### WHAT IS EXPECTED
In the listing, find every line that has the string "Given" and copy it.

### RECORDED INFORMATION
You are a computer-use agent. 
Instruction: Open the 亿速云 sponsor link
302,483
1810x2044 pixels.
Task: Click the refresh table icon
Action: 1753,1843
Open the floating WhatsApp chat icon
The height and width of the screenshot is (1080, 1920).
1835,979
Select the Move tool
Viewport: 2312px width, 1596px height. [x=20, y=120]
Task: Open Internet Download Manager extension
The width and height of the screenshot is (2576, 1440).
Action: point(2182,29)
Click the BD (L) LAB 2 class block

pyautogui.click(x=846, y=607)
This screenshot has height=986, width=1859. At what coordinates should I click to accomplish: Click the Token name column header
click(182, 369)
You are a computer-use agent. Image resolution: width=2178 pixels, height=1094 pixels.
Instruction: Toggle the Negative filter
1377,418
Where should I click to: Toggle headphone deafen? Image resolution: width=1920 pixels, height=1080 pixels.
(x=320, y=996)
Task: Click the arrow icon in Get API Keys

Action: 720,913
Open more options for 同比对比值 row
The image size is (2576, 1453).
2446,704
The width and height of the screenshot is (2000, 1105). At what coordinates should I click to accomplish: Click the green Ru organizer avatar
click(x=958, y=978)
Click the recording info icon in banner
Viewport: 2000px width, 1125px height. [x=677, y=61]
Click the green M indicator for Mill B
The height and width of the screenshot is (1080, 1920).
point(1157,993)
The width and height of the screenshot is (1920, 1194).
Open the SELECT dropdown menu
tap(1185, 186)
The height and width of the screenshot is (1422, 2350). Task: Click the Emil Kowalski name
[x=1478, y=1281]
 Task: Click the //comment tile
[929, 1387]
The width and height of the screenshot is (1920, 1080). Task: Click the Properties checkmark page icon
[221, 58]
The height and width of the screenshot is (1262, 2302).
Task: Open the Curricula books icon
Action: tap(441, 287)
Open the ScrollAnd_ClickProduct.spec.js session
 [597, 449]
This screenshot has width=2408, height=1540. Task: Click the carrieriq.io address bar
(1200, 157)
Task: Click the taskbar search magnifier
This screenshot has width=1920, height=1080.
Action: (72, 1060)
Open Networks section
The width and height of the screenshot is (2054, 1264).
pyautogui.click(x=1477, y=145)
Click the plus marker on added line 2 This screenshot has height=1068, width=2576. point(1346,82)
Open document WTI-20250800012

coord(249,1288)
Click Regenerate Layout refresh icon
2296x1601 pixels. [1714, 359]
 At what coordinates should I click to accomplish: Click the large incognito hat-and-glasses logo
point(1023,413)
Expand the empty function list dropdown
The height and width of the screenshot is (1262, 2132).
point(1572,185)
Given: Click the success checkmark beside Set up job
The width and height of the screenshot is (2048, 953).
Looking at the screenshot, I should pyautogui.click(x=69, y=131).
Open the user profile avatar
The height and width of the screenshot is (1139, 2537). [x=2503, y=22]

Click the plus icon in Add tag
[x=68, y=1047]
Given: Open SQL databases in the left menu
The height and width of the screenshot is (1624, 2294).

### TASK OUTPUT
Given: Click the success checkmark beside Set up job
Given: Open SQL databases in the left menu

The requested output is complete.